Applied Stem Cell Biology
Philip Seibler, PhD
Team: Philip Seibler, PhD (Section Head); Michaela Trilck, PhD (Postdoc); Marija Dulovic, PhD (Postdoc); Karen Grütz, PhD (Postdoc); Leonora Kulikovskaja, MSc (PhD student); Insa Lenz, Dipl.-Ing. (Biotechnology); Franziska Rudolph, BSc (Research technologist); Karen Rieck (Research technologist)
To study disease mechanisms of hereditary neurological disorders in a biologically relevant cell system, the research team “Applied Stem Cell Biology” employs induced pluripotent stem (iPS) cells generated by reprogramming of patient-specific skin fibroblasts. These iPS cells are differentiated into disease-linked neuronal subtypes. Therefore, any of the differentiated neurons harbor the same disease-causing mutation as is present in the patient and thus provide an excellent model. We focus on monogenic models of the movement disorders Parkinson disease (Parkin, PINK1, VPS35) and dystonia (TOR1A, THAP1, SGCE) to examine cellular dysfunction of mitochondrial and endosomal pathways in the diseased cell type.
We recently identified Stomatin-like protein 2 (SLP-2) as a new interactor of the Parkin protein and our data suggest that overexpression of SLP-2 might, in the absence of Parkin, compensate for this deficiency, restoring vital mitochondrial and neuronal function.
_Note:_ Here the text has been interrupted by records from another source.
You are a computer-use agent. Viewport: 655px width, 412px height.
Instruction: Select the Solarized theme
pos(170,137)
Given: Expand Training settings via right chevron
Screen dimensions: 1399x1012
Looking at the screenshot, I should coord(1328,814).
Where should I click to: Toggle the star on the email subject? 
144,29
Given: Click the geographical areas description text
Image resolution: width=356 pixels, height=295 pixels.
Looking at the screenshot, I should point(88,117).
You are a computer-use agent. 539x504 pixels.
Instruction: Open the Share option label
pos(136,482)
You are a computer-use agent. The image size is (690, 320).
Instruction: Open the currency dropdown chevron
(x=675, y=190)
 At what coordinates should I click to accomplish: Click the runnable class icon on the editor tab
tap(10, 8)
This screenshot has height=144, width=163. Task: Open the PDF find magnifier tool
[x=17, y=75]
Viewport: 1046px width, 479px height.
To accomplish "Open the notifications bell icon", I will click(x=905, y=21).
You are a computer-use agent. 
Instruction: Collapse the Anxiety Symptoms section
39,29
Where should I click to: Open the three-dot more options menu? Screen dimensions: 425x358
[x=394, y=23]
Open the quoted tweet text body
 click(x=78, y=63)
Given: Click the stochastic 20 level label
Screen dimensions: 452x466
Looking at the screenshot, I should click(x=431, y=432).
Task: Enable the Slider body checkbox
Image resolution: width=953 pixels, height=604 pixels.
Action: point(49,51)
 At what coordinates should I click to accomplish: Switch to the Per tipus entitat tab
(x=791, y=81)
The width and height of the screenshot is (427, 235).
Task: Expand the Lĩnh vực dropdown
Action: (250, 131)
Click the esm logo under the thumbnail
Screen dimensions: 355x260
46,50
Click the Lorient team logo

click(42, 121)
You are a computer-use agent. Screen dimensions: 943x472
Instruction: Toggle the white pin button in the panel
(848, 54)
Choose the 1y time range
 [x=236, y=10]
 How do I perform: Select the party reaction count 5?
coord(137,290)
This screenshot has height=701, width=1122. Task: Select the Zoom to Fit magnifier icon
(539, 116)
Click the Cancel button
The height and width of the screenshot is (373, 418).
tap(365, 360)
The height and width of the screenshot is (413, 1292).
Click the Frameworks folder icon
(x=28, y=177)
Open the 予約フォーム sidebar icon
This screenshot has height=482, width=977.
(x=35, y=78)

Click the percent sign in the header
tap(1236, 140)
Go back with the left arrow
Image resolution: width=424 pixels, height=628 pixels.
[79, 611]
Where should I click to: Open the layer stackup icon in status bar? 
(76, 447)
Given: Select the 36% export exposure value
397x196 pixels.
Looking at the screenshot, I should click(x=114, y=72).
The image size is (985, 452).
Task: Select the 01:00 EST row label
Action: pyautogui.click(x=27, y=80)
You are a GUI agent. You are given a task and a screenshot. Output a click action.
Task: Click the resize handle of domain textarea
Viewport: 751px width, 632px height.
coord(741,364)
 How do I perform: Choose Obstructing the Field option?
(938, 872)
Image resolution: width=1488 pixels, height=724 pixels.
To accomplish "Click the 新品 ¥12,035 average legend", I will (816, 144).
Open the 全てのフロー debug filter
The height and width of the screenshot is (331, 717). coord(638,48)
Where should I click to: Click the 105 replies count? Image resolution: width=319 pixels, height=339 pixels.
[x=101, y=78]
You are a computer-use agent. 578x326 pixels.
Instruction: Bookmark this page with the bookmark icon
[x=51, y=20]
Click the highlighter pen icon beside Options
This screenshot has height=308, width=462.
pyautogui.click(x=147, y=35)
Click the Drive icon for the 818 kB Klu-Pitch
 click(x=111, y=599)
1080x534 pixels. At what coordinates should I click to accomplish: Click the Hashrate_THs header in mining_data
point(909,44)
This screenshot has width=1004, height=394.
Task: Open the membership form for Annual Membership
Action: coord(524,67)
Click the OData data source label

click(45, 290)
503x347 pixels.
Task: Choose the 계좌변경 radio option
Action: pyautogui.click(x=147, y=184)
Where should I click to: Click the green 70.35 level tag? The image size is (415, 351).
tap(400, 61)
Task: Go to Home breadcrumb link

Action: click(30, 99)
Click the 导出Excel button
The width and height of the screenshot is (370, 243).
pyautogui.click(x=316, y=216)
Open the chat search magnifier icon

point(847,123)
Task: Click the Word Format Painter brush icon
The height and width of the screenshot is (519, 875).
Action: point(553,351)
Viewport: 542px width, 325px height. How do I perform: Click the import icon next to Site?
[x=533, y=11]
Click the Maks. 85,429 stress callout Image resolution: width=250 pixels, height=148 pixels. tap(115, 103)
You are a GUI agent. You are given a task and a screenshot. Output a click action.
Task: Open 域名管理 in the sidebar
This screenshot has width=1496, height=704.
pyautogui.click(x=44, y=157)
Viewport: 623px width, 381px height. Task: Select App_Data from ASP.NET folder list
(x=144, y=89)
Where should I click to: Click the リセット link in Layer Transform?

Further, VPS35 associates with the excitatory AMPA-type glutamate receptors and we find increased GluR1 AMPAR subunit cluster intensity in dopaminergic neurons harboring VPS35 mutations. This indicates a defective endogenous GluR1 trafficking which might produce chronic pathophysiological stress upon neuronal circuits that may contribute to neurodegeneration.
Projects are funded by the German Research Foundation (DFG), the German Federal Ministry of Education and Research (BMBF), the European Union, and the Hermann and Lilly Schilling Foundation.
We collaborate with several national and international colleagues including Prof. Matthew Farrer (University of British Columbia, Vancouver, Canada) and Prof. Dimitri Krainc (Northwestern University Feinberg School of Medicine, Chicago, USA). Finally, the team is involved in the European Innovative Medicines Initiative (IMI) on human iPS cells for cellular phenotyping and drug discovery, StemBANCC.
Functional characterization of dopaminergic neurons derived from induced pluripotent stem cells:
After 100 days of differentiation, spontaneous action potentials could be detected and neurons filled with neurobiotin were counter-stained for the dopaminergic marker tyrosine hydroxylase to confirm the neuronal identity. Dopamine release was analyzed under basal conditions and upon treatment with depolarizing potassium chloride or dopamine receptor agonist quinpirole.